Conversations.
Been having many conversations with many different people from all walks of life - some are really simple, some have already attained success...some just really special people.
And this season, instead of being the one that is - the life of the conversation, I think I prefer quietly observing now, different people and the way they react to different people, the way they talk corresponding with their actions. Learnt a lot this way...It's actually hard to analyse objectively without being judgemental - yet the more I observe, the more I see people's needs, how they really are like and how I'd like to help them.
It's the same everywhere, you know - just that perhaps the needs are just different. Whether talking about people they like, their career, or just waxing random philosophical thoughts.
And sometimes I don't want to talk because all these things don't matter to me... these are so inconsequential, meaningless, futile. It leads nowhere, thinking about these are pointless, isn't it... What is the point of talking about people you like but never really telling them?

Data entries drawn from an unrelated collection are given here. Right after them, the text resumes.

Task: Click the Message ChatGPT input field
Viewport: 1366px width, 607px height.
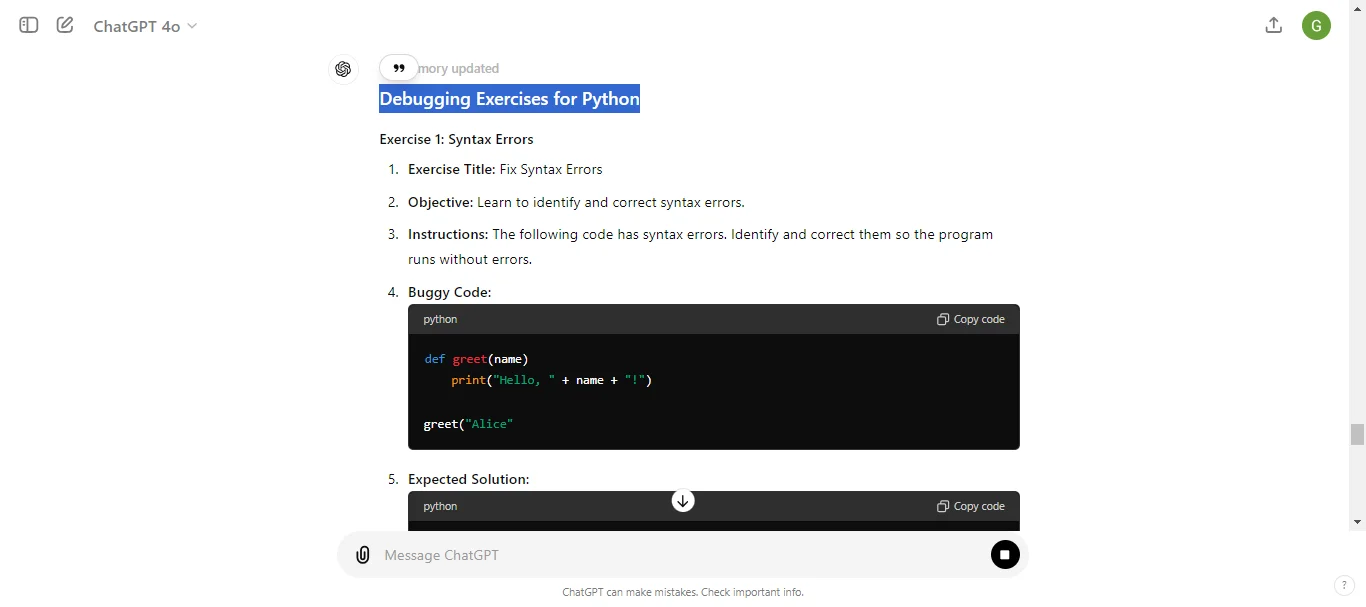Action: 600,554
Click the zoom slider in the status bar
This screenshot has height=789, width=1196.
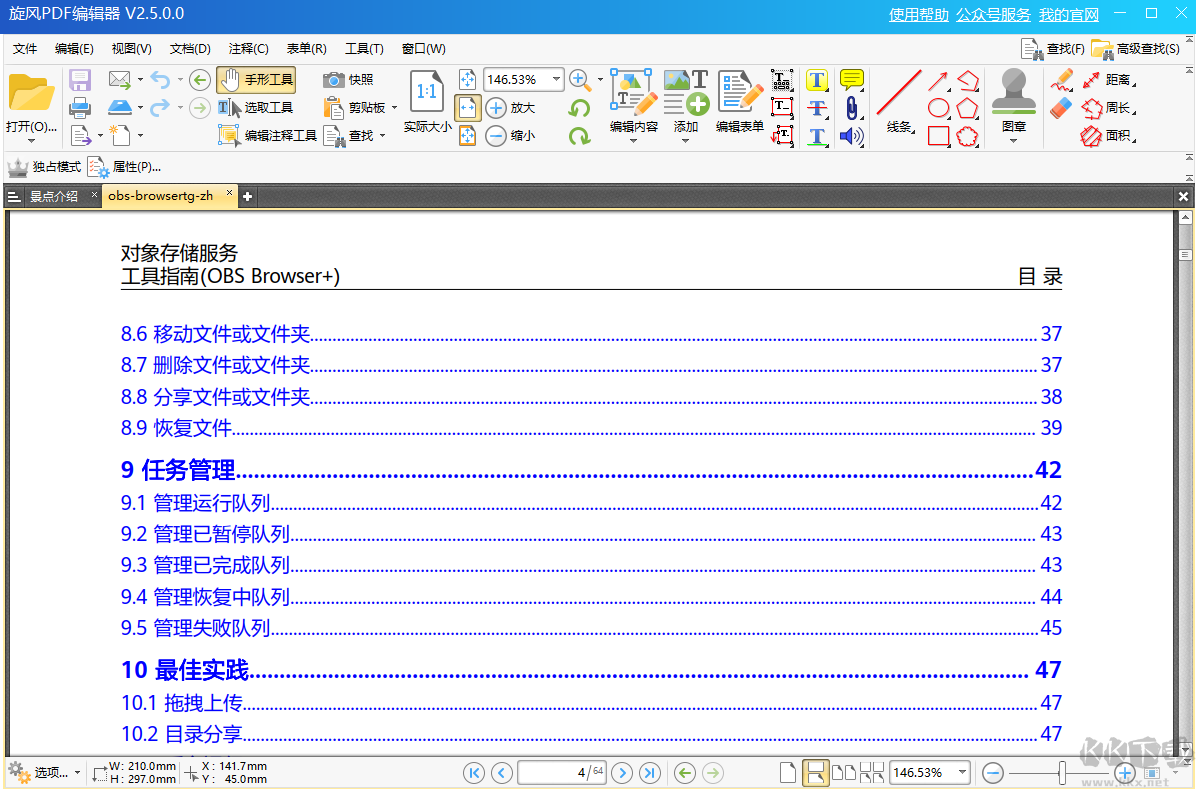(x=1061, y=772)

I think conversations between christians should always be about God. Always. Perhaps it's with a form of spiritual pride when I say this, but seeing the way my cell members have conversations, I'm really proud of them! I hope that I can always find a community of believers where I can share deeply with. Few understand. Those that do, I keep close to my heart.
God has been ministering to me so much through songs, through the things I've been doing. It's amazing how I can listen to a song I've listened to a hundred times before, and just cry inside. I know this storm will only strengthen my resolve in Him, I know that I'm going to be the best cell leader I ever can be, this time round. And also really work hard in my job and see godly results. So that I'd have enough money to go on more humanitarian trips.
Can I live everyday soaked in His Presence, please ...and not face up to the realities of life?